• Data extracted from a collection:
━━━━━━━━━━

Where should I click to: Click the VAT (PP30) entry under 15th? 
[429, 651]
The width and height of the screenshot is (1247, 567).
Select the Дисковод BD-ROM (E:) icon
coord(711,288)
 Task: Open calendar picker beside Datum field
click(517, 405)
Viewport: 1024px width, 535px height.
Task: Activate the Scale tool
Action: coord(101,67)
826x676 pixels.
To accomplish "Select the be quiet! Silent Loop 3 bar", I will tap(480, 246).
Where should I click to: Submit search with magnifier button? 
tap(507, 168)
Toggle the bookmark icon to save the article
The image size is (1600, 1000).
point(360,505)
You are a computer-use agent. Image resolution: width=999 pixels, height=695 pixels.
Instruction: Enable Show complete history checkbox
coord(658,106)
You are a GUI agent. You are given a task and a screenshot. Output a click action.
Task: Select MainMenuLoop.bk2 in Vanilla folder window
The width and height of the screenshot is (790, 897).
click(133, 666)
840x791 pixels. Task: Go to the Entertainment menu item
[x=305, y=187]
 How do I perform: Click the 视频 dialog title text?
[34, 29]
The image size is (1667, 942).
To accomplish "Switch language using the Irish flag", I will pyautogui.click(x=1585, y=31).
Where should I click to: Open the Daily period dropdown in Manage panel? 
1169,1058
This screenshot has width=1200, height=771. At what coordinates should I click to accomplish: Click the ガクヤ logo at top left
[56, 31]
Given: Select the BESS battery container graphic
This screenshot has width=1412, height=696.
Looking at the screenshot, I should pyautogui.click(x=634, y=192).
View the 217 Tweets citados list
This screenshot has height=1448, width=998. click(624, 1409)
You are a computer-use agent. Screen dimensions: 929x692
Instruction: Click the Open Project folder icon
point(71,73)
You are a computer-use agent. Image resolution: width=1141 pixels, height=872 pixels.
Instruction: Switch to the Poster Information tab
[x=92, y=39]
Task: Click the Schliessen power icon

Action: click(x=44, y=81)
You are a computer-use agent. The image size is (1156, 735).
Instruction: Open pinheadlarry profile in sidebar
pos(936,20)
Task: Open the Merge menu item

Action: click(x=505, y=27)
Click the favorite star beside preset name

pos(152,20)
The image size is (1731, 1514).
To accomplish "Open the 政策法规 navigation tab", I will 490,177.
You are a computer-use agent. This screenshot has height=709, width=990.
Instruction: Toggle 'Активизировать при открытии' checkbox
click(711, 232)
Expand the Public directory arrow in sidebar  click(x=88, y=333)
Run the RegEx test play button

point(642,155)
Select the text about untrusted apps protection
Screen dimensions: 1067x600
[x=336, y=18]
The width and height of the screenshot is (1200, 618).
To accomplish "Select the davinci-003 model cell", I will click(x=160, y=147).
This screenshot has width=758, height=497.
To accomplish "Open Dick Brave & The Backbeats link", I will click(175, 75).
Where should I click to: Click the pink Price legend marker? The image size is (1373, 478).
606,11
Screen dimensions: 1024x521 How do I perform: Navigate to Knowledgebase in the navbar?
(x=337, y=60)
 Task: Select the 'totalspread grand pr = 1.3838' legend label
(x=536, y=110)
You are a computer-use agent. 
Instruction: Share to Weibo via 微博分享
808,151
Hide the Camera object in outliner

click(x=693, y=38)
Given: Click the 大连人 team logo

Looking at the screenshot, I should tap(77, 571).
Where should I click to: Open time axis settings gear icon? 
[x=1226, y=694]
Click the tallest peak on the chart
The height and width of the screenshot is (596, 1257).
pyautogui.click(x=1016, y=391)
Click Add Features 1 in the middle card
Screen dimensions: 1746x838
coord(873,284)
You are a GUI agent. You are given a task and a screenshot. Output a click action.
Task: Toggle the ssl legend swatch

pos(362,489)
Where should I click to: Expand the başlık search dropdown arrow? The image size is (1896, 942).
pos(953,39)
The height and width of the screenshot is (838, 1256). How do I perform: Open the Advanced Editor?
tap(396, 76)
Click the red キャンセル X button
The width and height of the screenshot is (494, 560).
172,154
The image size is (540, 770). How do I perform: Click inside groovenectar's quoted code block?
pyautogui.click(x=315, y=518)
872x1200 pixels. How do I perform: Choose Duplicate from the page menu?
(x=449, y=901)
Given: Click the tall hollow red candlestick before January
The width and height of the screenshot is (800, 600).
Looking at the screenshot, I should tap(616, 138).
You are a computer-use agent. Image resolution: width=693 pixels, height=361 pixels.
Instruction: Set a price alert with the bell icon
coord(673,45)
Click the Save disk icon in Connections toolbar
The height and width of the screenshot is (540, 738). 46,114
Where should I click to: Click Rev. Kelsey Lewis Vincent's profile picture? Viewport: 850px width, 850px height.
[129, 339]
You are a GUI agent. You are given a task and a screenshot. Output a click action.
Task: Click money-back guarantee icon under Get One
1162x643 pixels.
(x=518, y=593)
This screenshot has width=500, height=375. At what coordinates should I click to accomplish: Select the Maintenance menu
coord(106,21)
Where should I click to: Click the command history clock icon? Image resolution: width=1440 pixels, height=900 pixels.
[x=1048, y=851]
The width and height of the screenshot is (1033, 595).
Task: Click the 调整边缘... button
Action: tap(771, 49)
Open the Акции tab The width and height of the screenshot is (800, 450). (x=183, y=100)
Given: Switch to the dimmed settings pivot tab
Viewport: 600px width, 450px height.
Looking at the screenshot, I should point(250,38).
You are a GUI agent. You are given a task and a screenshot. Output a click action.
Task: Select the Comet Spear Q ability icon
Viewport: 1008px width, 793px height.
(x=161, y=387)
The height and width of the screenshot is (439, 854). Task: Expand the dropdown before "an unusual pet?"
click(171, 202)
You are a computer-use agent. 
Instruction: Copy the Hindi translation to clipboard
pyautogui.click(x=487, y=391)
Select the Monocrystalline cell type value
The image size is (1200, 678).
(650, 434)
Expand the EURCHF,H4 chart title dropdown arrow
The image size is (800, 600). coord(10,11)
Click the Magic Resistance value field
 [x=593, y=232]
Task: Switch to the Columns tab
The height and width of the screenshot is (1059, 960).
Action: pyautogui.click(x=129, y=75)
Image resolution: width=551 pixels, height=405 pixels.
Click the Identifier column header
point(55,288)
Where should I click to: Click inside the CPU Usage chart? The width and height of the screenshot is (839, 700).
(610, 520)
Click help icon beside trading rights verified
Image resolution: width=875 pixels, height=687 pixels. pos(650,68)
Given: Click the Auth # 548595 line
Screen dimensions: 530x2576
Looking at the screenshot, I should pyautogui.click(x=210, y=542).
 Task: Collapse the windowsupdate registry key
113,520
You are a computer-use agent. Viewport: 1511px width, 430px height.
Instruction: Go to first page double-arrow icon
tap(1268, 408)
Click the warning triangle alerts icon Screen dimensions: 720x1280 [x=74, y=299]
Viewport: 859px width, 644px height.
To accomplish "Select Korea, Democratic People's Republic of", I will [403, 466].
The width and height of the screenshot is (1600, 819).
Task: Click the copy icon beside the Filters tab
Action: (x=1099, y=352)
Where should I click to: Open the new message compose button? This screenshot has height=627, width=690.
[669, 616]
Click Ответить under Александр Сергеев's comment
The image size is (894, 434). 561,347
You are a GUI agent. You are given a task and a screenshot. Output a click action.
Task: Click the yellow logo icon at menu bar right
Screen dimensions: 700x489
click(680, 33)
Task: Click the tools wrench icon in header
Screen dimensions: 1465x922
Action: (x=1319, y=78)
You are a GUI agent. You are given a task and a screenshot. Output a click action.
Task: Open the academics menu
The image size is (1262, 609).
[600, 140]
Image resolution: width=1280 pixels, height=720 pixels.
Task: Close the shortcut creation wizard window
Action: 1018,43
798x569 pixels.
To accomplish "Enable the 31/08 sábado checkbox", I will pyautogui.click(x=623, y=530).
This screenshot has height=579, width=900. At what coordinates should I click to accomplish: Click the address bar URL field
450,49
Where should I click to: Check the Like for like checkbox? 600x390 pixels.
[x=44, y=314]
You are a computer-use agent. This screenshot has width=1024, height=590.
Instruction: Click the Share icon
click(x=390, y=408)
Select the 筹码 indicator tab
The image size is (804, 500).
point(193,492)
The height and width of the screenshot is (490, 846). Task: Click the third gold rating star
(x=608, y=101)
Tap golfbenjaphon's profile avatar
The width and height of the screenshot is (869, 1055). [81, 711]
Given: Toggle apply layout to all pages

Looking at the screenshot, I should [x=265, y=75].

━━━━━━━━━━

• THE PROBLEM: The lines above, from the first through the one containing "826x676 pixels.", must be restated word for word, with nothing added.

• SOLUTION TO THIS TASK:
Where should I click to: Click the VAT (PP30) entry under 15th? 
[429, 651]
The width and height of the screenshot is (1247, 567).
Select the Дисковод BD-ROM (E:) icon
coord(711,288)
 Task: Open calendar picker beside Datum field
click(517, 405)
Viewport: 1024px width, 535px height.
Task: Activate the Scale tool
Action: coord(101,67)
826x676 pixels.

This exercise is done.